103 (1) La jonction erronée ou le défaut de jonction d’une personne ou d’une partie n’invalide pas l’instance.

103 (1) No proceeding shall be defeated by reason of the misjoinder or nonjoinder of a person or party.

(2) La Cour statue sur les questions en litige qui visent les droits et intérêts des personnes qui sont parties à l’instance même si une personne qui aurait dû être jointe comme partie à l’instance ne l’a pas été.

(2) In a proceeding in which a proper person or party has not been joined, the Court shall determine the issues in dispute so far as they affect the rights and interests of the persons who are parties to the proceeding.

[15] Les Nations Sœurs mettent l’accent sur le premier paragraphe de cette disposition.
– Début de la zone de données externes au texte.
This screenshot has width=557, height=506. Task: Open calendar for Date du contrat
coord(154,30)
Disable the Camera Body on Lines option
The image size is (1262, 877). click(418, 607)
Elles soutiennent qu’elles seront privées d’une réparation utile si la demande en l’espèce est instruite en leur absence. Une décision ultérieure de la Cour d’appel fédérale en leur faveur ne pourrait pas « invalider » le jugement rendu à l’égard de la demande. Toutefois, cet argument ne tient pas compte du deuxième paragraphe de la disposition. Si la demande est instruite en l’absence des Nations Sœurs, le jugement ne statuera pas sur leurs droits. Elles pourront faire valoir leurs droits dans le cadre de procédures distinctes. Si, par exemple, le ministre rend une décision différente à la suite de la présente demande, rien n’empêchera les Nations Sœurs de déposer une demande de contrôle judiciaire si elles sont d’avis que la nouvelle décision porte atteinte à leurs droits garantis par l’article 35.

[16] Pour cette raison, je conclus que les Nations Sœurs n’ont pas réussi à démontrer qu’elles subiront un préjudice grave ou irréparable ou que leurs droits seront compromis si l’audience n’est pas ajournée. Je reconnais qu’il serait peu pratique pour elles de devoir entamer de nouvelles procédures pour faire valoir leurs droits. Un tel scénario demeure toutefois hypothétique. Deux de mes collègues ont conclu que les droits des Nations Sœurs ne seraient pas directement visés par l’issue de la demande en l’espèce. Comme je l’ai mentionné précédemment, le principe de courtoisie judiciaire m’oblige à respecter leurs décisions. En outre, la question pourrait devenir théorique si la demande de contrôle judiciaire en l’espèce était rejetée. La simple possibilité d’un tel inconvénient ne pèse pas lourd dans la balance.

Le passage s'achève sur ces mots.